• **WHAT NEEDS TO BE DONE**
Render the lines starting with the one containing "Given: Delete the Flatten processing block" and going on through the one containing "Looking at the screenshot, I should 1224,735." as a Markdown table with the columns No. and Line, numbering each line and omitting blank lines.

(Records from a data source)
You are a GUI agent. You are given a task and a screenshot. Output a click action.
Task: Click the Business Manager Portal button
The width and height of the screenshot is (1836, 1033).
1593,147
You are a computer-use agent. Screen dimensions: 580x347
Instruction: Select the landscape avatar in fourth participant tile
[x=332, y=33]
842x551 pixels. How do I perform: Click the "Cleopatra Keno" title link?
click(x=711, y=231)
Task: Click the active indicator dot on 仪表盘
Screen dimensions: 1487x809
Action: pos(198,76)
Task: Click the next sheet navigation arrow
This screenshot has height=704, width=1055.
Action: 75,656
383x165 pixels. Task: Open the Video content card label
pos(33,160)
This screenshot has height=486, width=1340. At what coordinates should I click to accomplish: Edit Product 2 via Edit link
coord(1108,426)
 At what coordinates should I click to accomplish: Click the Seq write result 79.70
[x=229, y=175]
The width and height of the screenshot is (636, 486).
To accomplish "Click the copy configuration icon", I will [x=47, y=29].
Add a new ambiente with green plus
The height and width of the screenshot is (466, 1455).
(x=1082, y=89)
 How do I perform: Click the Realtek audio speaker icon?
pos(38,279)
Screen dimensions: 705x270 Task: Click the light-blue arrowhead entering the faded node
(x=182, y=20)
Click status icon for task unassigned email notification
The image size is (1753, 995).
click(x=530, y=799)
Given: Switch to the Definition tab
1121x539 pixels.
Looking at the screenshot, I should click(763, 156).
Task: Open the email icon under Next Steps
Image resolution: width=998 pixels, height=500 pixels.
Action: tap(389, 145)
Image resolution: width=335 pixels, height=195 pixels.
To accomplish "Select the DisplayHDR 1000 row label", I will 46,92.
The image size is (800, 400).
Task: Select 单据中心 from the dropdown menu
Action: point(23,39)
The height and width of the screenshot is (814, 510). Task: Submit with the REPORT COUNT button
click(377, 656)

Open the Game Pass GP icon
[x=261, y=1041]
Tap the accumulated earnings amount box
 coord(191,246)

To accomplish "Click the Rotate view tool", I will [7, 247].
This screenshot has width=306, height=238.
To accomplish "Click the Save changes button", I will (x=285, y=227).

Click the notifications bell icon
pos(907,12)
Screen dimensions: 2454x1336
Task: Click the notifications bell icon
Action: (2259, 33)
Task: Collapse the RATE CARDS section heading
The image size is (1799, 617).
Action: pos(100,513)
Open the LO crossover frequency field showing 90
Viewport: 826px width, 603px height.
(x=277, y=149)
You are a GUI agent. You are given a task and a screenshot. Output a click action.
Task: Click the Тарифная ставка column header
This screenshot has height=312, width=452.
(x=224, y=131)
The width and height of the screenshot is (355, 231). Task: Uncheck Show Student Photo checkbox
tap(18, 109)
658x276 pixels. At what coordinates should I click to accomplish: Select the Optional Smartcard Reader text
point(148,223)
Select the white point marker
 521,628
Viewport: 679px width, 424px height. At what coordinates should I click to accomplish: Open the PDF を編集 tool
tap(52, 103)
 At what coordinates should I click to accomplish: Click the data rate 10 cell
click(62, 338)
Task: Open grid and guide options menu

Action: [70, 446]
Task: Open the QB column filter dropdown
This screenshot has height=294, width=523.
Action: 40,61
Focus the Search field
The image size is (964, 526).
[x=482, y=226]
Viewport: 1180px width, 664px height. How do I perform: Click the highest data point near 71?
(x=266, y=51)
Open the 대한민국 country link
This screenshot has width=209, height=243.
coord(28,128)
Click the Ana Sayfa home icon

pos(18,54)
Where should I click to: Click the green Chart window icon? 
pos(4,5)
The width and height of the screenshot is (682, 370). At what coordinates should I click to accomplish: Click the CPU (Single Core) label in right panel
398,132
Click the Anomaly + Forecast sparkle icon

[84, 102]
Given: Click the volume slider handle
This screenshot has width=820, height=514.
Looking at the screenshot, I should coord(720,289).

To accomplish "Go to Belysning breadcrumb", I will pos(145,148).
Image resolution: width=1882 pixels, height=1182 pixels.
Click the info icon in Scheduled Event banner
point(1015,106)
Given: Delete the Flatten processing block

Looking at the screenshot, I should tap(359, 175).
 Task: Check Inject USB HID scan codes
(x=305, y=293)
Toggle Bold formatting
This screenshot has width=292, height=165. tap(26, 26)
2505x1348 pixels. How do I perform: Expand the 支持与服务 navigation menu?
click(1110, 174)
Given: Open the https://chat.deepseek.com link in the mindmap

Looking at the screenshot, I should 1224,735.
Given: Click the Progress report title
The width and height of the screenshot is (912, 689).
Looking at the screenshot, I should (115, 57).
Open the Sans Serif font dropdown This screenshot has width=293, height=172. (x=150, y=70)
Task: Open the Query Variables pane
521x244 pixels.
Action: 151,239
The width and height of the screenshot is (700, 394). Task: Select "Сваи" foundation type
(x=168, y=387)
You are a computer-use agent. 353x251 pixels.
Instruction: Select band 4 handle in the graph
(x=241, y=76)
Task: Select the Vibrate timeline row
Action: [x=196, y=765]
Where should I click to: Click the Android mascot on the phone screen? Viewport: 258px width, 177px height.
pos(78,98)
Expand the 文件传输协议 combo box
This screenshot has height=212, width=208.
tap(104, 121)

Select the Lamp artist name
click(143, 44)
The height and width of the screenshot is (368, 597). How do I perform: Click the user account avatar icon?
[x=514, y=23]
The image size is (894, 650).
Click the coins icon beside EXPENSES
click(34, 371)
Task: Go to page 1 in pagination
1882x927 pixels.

• **SOLVED EXERCISE**
| No. | Line |
|---|---|
| 1 | Given: Delete the Flatten processing block |
| 2 | Looking at the screenshot, I should tap(359, 175). |
| 3 |  Task: Check Inject USB HID scan codes |
| 4 | (x=305, y=293) |
| 5 | Toggle Bold formatting |
| 6 | This screenshot has width=292, height=165. tap(26, 26) |
| 7 | 2505x1348 pixels. How do I perform: Expand the 支持与服务 navigation menu? |
| 8 | click(1110, 174) |
| 9 | Given: Open the https://chat.deepseek.com link in the mindmap |
| 10 | Looking at the screenshot, I should 1224,735. |